Merci Bernard - L'édito d'Eric Libiot

8 mai 2024
Eric Libiot, rédacteur en chef d'Ecran total, livre son point de vue sur la semaine écoulée et sur les enjeux de celles à venir.

Non, ce n'était pas mieux avant sauf qu’avant il y avait Bernard Pivot. Et ça, c'était mieux. Tout le monde a dit, écrit, déclaré, ce qu’il devait à cet homme décédé le 6 mai. Le goût de la lecture, la curiosité insatiable, l’humour permanent, l’envie débordante, l’orthographe pimpante. Esprit de sérieux s’abstenir ; il avait raison, c’est ce qu’il y a de pire. Le philosophe Gilles Deleuze n’aimait pas Apostrophes et son animateur parce que l’un et l’autre faisaient de la littérature un spectacle. C’est vrai. L’émission qu’a animé Bernard Pivot de 1975 à 1990, et celle qui a suivi, Bouillon de culture, de 1991 à 2001, étaient un spectacle. Et alors? C’est un gros mot, Gilles ?

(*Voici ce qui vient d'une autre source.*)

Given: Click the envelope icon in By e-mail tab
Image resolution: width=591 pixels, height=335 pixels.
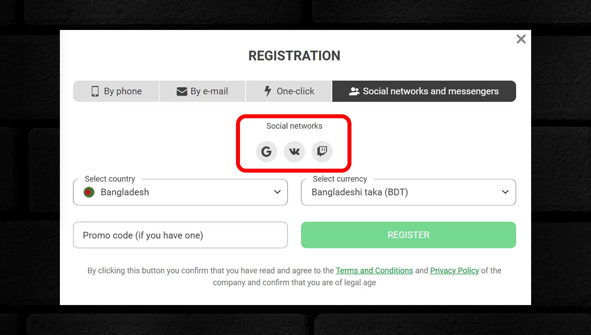Looking at the screenshot, I should tap(182, 91).
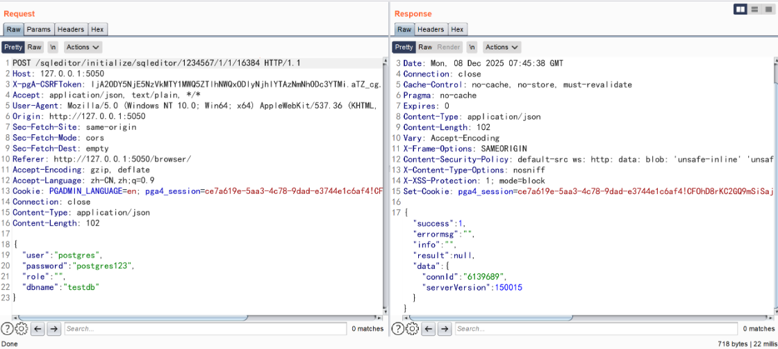Viewport: 778px width, 349px height.
Task: Open help icon in Request search bar
Action: click(7, 329)
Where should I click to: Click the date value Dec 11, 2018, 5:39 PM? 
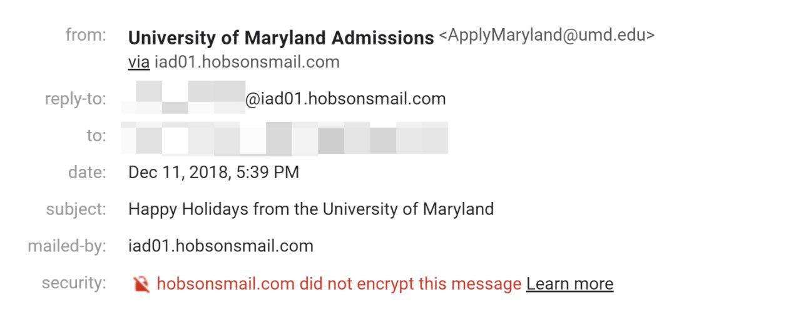[213, 172]
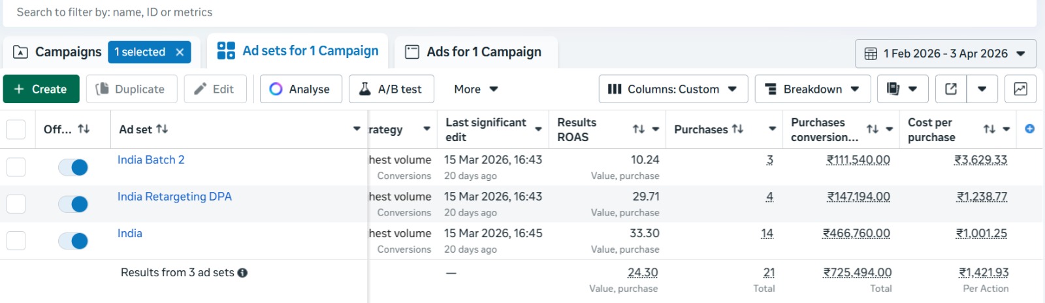This screenshot has width=1045, height=303.
Task: Disable the India Retargeting DPA ad set
Action: (x=73, y=204)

La seule qui ne s’est pas encore exprimée sur Bernard Pivot c’est la télévision elle-même. Elle a pourtant des choses à dire. Témoignage :

C’est vrai, le décès de Monsieur Pivot m’a beaucoup attristée. Et pourtant, à l’époque, en 1975, je lui en ai un peu voulu. Avec le recul, je dois reconnaitre que j’étais plutôt tranquille, peut-être un peu trop, et ça m’allait bien. Enfin non, je dis des bêtises, pardon, c’est l’émotion : je n’étais pas forcément tranquille puisque l’ORTF venait de disparaitre pour être remplacée par trois chaînes, TF1, Antenne 2 et FR3, mais enfin, après quelques remous, je me disais que j’allais changer dans la continuité ; je reprends la formule du nouveau Président Giscard. Pépouze pour utiliser un terme qui n’existait pas alors. Des changements, d’accord, je n’ai jamais été contre, mais mollo tout de même. J’étais déjà une veille dame. 

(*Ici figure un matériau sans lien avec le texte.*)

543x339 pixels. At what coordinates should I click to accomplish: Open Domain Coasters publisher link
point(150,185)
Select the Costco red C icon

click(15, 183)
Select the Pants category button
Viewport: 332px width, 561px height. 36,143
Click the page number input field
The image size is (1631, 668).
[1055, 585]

Et puis badaboum et patatras : le 10 janvier 1975, le premier numéro d’Apostrophes annonçait la couleur. Monsieur Pivot avait bien fait un petit tour de chauffe en présentant Ouvrez les guillemets sur l’ORTF mais là, je me rendais compte qu’il changeait de calibre. Apostrophes allait dynamiter le tube cathodique, si vous me passez l’expression. On ne s’en rend pas bien compte aujourd’hui, alors que le buzz qui s’installe chez moi tous les jours me fatigue la tête du soir au matin, mais Monsieur Pivot a vraiment transformé la télé, en tout cas la présentation des émissions, et les jeunes qui, aujourd’hui, s’agitent devant une caméra, devraient s’en souvenir. Je ne dis pas qu’ils ne lisent pas ; ne me faîtes pas dire ce que je n’ai pas dit même si j’ai envie de le dire. Je souligne juste que si on loue Monsieur Pivot pour ses qualités de journaliste, de lecteur, de passeur et de curieur - c’est français ça ? je ne suis pas sûr, pardon - il faut ajouter quel homme de télévision il fut. 

Avant qu’il ne m’apostrophe, je n’avais pas compris que j’étais un spectacle ; ou que je pouvais l’être. Il parait qu’un philosophe le regrettait et j’aurais pu être d’accord avec lui au début. Mais plus maintenant même si cet excès de spectaculaire me fatigue régulièrement. Monsieur Pivot, lui, savait mesure garder. Le spectacle est une façon de rendre intéressant un domaine qui en est a priori dépourvu. Et ça, Bernard, je l’appelais aussi par son prénom depuis peu, il l’avait compris. Nous en parlions souvent, lui et moi. Il disait que le livre n’est pas plus sacré que la télé n’est un bocal à poissons - voire à poison, si je peux me permettre d’ajouter une petite blague. Voilà. Merci Monsieur Bernard.